Short exercise -> Recast the records below as a Markdown table with the columns Row and Entry. Begin at the line that has "757x779 pixels.", stop after the line that has "[x=20, y=203]", skip blank lines, and leave the pictures out.

Records provided ->
********

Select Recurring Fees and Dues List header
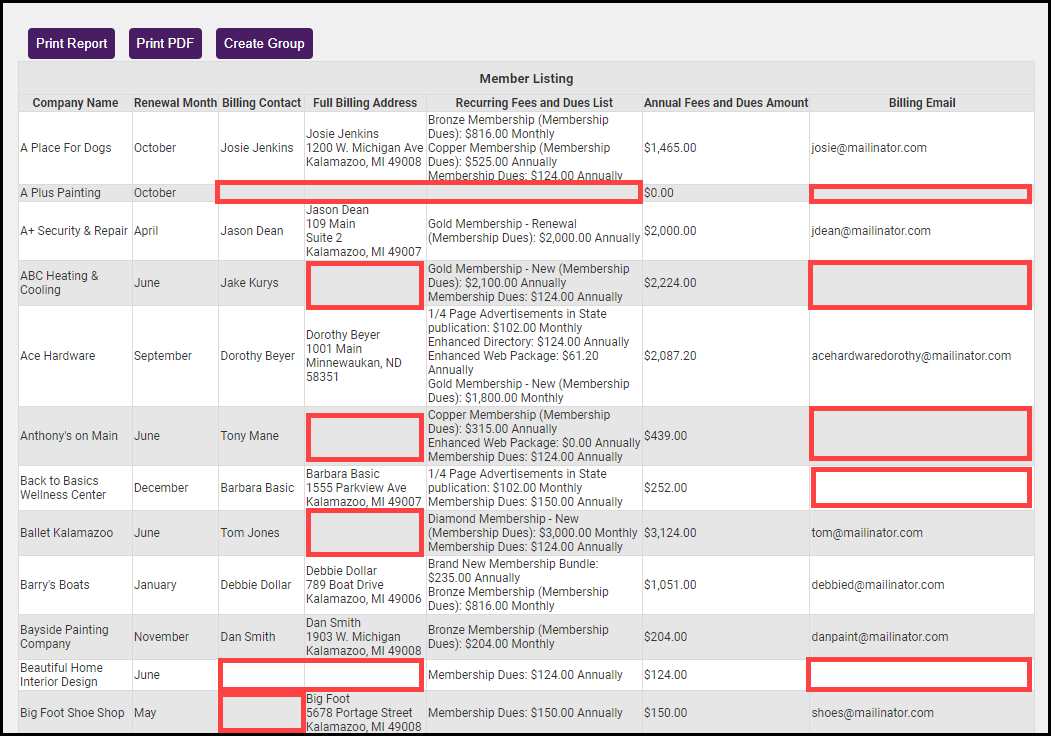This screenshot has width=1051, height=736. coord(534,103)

********

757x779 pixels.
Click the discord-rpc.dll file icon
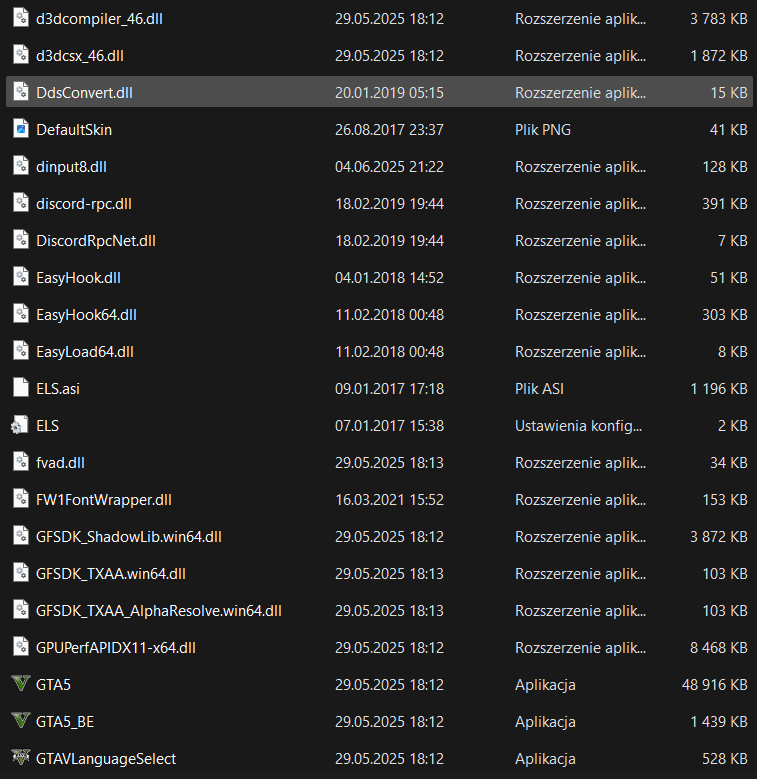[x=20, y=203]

********

Output of the task ->
| Row | Entry |
|---|---|
| 1 | 757x779 pixels. |
| 2 | Click the discord-rpc.dll file icon |
| 3 | [x=20, y=203] |